Google experts consider these vulnerabilities to be inherent in modern processors design
According to network
security and ethical hacking specialists from the International
Institute of Cyber Security, the vulnerabilities Spectre
and Meltdown were reported for the first time about a year ago; since then,
countless teams of independent specialists and researchers have tried multiple
methods to mitigate the risk of exploiting these flaws, expecting to be able to
completely eradicate it in the future.
Unfortunately, for Google
network security specialists these vulnerabilities seem to be an inherent
feature of modern processors. In other words, software-based correction and
mitigation techniques are not enough to overcome these vulnerabilities.

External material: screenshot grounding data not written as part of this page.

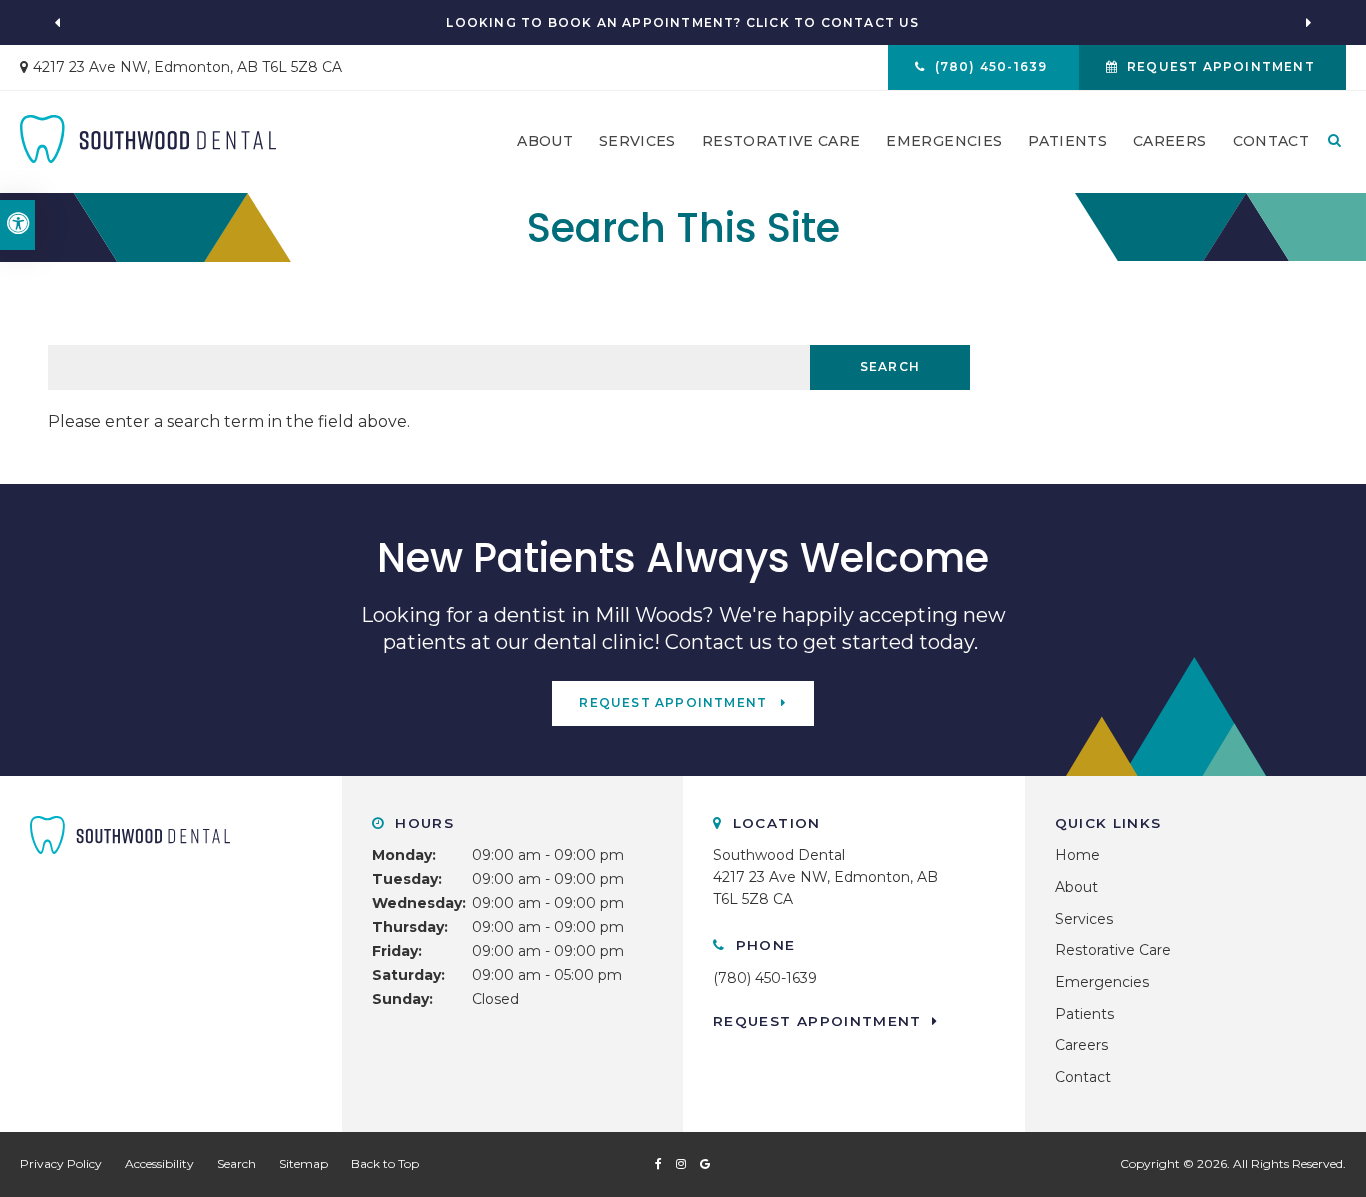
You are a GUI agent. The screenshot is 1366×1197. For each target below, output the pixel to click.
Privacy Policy (61, 1163)
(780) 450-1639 (765, 978)
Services (637, 141)
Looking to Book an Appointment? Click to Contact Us (682, 23)
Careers (1169, 141)
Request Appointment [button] (1221, 66)
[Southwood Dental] (148, 137)
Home (1077, 855)
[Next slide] (1308, 23)
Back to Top (385, 1163)
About (545, 141)
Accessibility (159, 1163)
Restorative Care (781, 141)
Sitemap (303, 1163)
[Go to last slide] (58, 23)
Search (236, 1163)
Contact (1271, 141)
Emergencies (944, 141)
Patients (1067, 141)
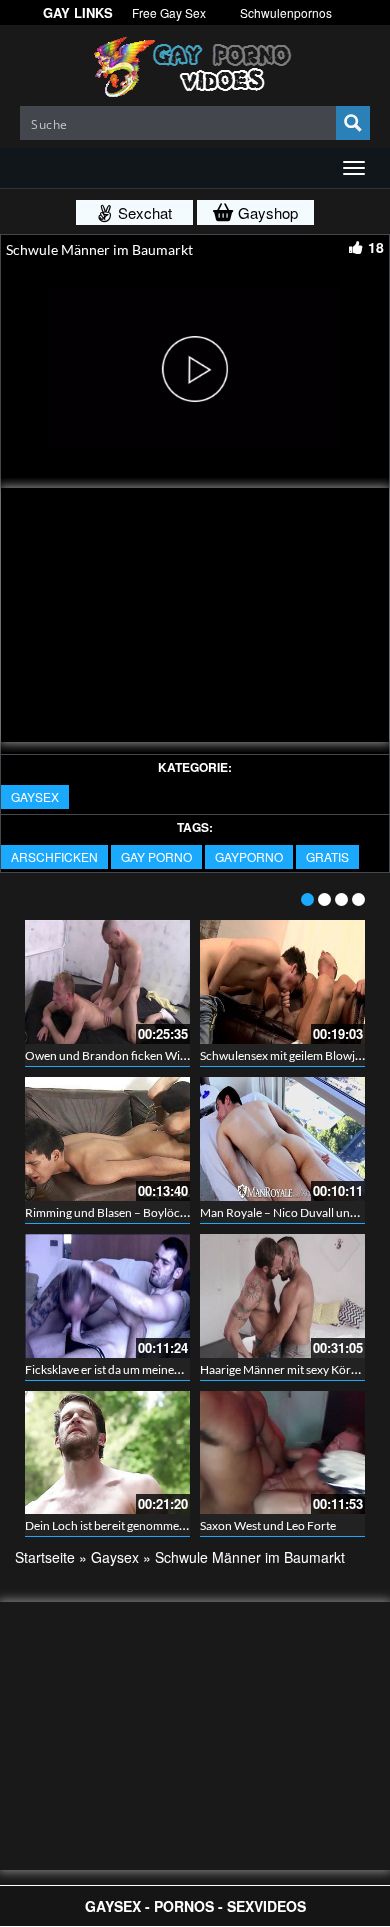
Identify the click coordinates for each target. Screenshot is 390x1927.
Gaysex (35, 796)
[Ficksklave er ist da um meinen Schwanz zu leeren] (107, 1296)
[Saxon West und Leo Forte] (282, 1453)
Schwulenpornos (286, 12)
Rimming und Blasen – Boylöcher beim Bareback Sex (161, 1212)
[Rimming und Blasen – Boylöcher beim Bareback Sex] (107, 1139)
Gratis (327, 856)
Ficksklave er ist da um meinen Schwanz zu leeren (152, 1369)
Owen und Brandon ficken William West (129, 1055)
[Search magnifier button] (353, 123)
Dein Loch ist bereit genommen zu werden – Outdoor (163, 1525)
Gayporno (249, 856)
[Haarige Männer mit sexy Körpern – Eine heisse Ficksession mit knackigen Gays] (282, 1296)
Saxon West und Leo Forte (268, 1525)
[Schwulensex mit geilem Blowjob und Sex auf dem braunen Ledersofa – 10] (282, 982)
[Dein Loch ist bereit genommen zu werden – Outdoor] (107, 1453)
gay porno (156, 856)
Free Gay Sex (169, 12)
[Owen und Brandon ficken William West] (107, 982)
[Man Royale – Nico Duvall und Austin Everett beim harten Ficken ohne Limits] (282, 1139)
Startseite (45, 1557)
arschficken (54, 856)
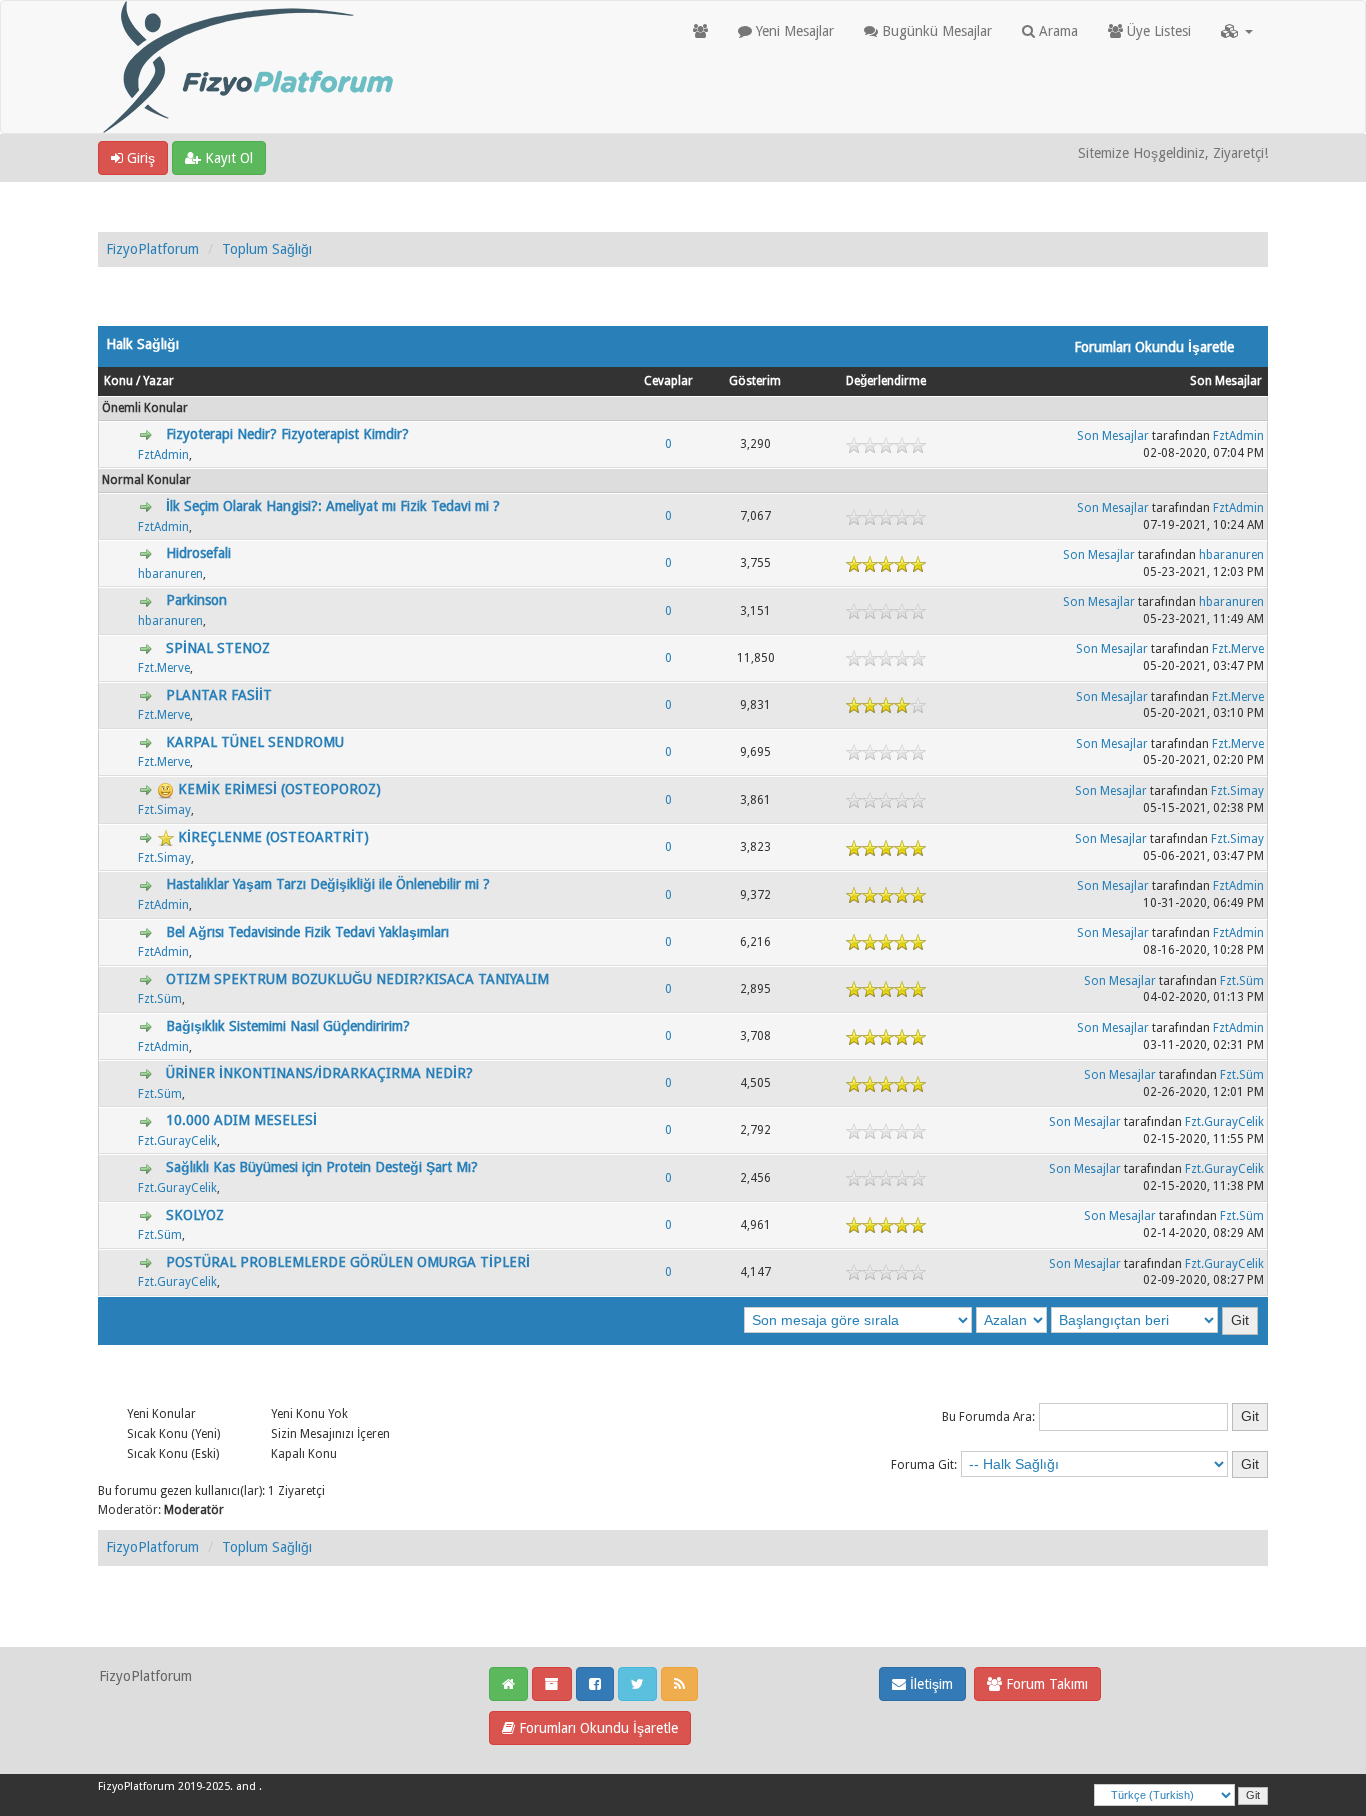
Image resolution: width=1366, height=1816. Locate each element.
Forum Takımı (1045, 1684)
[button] (1237, 31)
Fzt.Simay (164, 810)
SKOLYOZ (195, 1215)
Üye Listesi (1157, 31)
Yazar (158, 381)
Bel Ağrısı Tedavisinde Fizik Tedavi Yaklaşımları (307, 932)
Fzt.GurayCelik (177, 1141)
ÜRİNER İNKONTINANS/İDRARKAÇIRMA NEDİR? (319, 1073)
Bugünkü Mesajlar (935, 31)
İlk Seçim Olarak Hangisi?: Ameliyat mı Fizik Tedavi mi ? (333, 506)
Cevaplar (668, 381)
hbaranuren (170, 574)
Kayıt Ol (227, 158)
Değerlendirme (886, 381)
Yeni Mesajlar (793, 31)
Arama (1056, 31)
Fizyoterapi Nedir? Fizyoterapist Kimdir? (287, 434)
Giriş (139, 158)
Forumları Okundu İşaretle (596, 1728)
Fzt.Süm (160, 999)
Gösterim (755, 381)
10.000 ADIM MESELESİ (241, 1120)
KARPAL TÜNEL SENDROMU (255, 742)
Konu (118, 381)
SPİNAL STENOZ (218, 648)
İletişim (929, 1684)
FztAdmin (163, 455)
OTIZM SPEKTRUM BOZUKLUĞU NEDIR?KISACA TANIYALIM (357, 979)
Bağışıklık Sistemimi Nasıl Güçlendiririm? (288, 1026)
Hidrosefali (198, 553)
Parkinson (196, 600)
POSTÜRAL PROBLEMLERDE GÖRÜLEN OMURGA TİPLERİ (348, 1262)
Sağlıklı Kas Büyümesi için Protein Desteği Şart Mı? (322, 1167)
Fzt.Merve (164, 668)
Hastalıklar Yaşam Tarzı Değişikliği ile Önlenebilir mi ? (328, 884)
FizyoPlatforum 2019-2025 (164, 1786)
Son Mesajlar (1226, 381)
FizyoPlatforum (152, 249)
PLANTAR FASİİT (219, 695)
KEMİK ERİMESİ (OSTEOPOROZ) (279, 789)
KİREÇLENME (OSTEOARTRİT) (273, 837)
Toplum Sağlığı (267, 249)
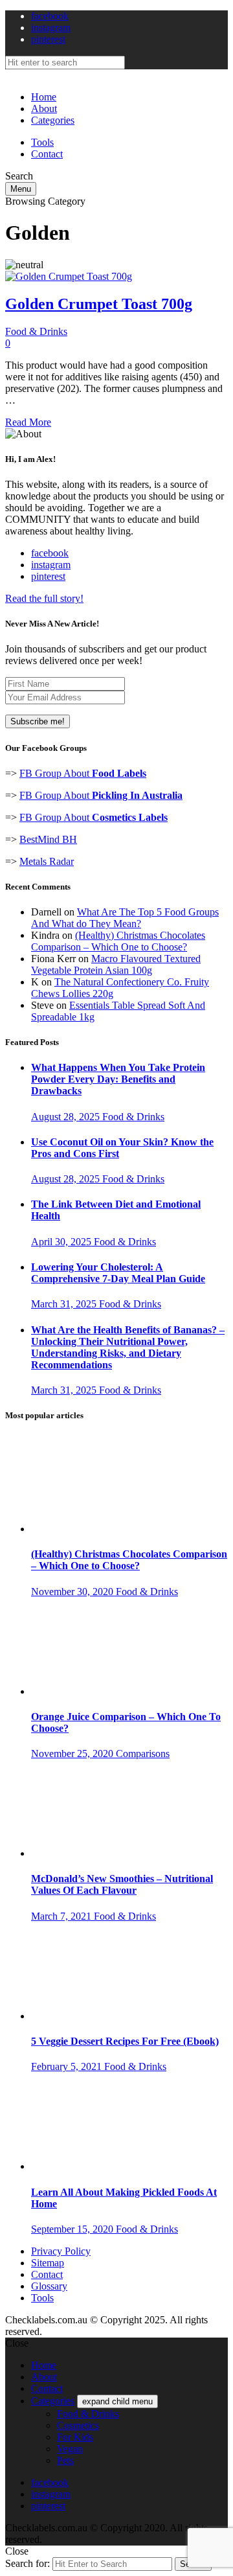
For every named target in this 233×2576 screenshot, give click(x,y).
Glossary (49, 2286)
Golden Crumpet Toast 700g (98, 303)
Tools (42, 142)
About (44, 108)
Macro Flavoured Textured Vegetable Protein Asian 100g (116, 964)
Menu (20, 189)
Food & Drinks (36, 331)
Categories (52, 120)
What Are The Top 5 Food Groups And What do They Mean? (125, 917)
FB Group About (82, 773)
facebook (50, 15)
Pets (65, 2460)
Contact (47, 153)
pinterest (48, 39)
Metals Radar (46, 861)
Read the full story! (44, 598)
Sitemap (47, 2262)
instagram (51, 27)
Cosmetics (78, 2425)
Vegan (70, 2448)
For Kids (75, 2437)
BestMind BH (48, 839)
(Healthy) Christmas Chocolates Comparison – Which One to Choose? (118, 941)
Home (43, 96)
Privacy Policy (61, 2251)
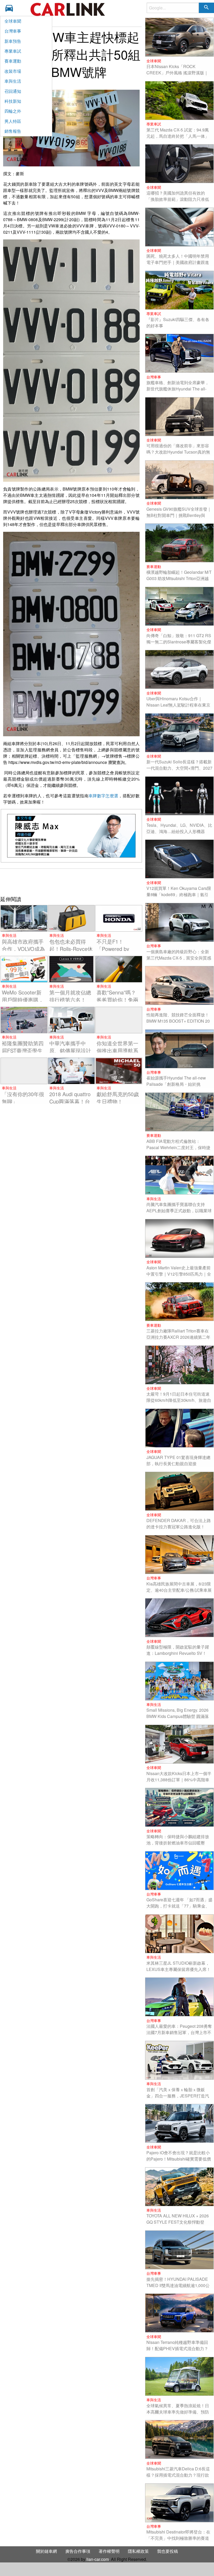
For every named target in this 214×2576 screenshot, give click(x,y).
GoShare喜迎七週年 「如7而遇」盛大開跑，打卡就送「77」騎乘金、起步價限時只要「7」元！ (179, 1906)
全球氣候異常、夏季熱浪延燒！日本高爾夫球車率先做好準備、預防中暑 (177, 2412)
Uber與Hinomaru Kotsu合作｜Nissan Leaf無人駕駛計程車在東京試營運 (178, 705)
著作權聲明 (109, 2551)
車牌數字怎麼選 (103, 796)
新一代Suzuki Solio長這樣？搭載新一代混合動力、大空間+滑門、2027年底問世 (179, 768)
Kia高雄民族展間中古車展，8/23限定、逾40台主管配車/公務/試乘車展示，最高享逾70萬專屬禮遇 (179, 1590)
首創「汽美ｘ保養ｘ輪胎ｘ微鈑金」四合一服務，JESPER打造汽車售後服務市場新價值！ (177, 2095)
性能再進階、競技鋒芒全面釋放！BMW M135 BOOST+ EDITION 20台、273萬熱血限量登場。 (178, 1021)
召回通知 (12, 91)
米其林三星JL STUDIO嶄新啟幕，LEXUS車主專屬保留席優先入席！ (178, 1966)
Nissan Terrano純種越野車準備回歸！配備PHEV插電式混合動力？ (177, 2345)
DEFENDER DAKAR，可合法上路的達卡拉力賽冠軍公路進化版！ (178, 1523)
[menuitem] (10, 8)
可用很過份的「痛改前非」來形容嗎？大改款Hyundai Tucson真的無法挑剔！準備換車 (178, 452)
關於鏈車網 (46, 2551)
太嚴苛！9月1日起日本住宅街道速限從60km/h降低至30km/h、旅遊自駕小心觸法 (178, 1400)
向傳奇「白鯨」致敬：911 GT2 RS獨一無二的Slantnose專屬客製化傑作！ (178, 641)
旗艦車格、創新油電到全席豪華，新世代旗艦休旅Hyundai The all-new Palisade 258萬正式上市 (177, 388)
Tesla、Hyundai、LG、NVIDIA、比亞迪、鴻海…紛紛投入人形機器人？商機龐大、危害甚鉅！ (179, 831)
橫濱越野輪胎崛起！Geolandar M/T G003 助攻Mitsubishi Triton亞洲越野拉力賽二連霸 (179, 578)
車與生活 (12, 81)
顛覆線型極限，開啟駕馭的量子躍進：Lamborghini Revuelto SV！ (177, 1650)
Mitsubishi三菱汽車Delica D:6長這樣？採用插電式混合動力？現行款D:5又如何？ (178, 2475)
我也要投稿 (167, 2551)
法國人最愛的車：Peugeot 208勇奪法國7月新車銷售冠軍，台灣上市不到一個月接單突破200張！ (179, 2032)
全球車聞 (12, 21)
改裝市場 (12, 71)
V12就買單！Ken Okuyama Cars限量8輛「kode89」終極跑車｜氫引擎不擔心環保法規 (178, 894)
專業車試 (12, 51)
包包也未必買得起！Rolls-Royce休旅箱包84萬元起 (71, 949)
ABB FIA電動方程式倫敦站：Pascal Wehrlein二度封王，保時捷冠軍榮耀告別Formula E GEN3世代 (179, 1147)
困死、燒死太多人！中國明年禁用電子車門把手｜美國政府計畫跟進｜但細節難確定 (177, 262)
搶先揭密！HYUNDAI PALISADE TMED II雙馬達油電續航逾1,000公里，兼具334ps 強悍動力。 (178, 2285)
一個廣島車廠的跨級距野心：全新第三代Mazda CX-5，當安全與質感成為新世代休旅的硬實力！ (178, 958)
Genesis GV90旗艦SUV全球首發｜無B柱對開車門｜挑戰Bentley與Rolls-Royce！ (178, 515)
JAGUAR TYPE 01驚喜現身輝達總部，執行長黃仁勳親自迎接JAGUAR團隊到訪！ (178, 1463)
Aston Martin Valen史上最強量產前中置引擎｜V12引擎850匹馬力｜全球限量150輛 (178, 1274)
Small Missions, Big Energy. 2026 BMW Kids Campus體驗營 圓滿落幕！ (177, 1716)
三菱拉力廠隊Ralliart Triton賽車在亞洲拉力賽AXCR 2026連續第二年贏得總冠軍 (178, 1337)
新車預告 (12, 41)
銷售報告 (12, 131)
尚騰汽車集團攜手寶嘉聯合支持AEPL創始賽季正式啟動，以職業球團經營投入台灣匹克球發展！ (179, 1210)
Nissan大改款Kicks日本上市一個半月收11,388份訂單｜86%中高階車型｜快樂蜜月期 (178, 1779)
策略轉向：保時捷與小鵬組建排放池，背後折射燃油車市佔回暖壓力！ (177, 1842)
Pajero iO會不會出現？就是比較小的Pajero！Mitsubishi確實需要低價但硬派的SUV (178, 2159)
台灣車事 (12, 31)
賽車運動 (12, 61)
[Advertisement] (71, 881)
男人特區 (12, 121)
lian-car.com (97, 2559)
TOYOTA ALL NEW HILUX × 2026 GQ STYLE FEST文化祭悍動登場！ (177, 2222)
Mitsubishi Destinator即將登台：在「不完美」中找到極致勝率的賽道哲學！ (178, 2538)
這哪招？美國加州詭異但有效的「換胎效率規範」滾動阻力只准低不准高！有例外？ (177, 199)
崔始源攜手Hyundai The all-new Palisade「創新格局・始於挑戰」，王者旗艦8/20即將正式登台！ (176, 1087)
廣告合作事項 (77, 2551)
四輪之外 (12, 111)
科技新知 (12, 101)
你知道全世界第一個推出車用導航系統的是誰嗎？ (117, 1050)
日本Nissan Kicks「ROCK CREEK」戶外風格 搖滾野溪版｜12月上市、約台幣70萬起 (177, 72)
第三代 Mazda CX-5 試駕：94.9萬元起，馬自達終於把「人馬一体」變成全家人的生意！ (177, 136)
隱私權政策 (138, 2551)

It is worth noting that Meltdown and Spectre
attacks take advantage of the speculative execution, a feature of the currently
used processors. This means that a processor may assume that a condition can be
true or false. If it turns out to be true, the speculative results are
maintained; if the condition turns out to be false, the results will be
discarded.
Initially, network security specialists assumed
that speculative execution was invisible to running programs, as it is a
feature of implementations. However, evidence was later discovered that some
traces of false speculation were not completely eliminated.
A malicious user could take control of this
data through a side channel. In addition, attackers can trick computers into loading
sensitive data, such as administrators’ information, passwords, etc. To
mitigate the risks posed by these vulnerabilities, developers have resorted to
using software-based techniques, such as using sandbox environments, or
preventing the processor from running sensitive information.
While these software techniques are quite
functional, Google experts claim that this is just a shallow solution. A test made
in the Chrome browser showed that, in trying to implement a comprehensive
solution against a Spectre attack, the administrators generated a considerable
drop in the performance of their developments.
In conclusion, it is not possible to solve
Spectre-type vulnerabilities with software deployments only. Speculative
execution is a fundamental part of a modern processor; so many specialists
consider that Spectre and Meltdown will keep bringing problems for a long time.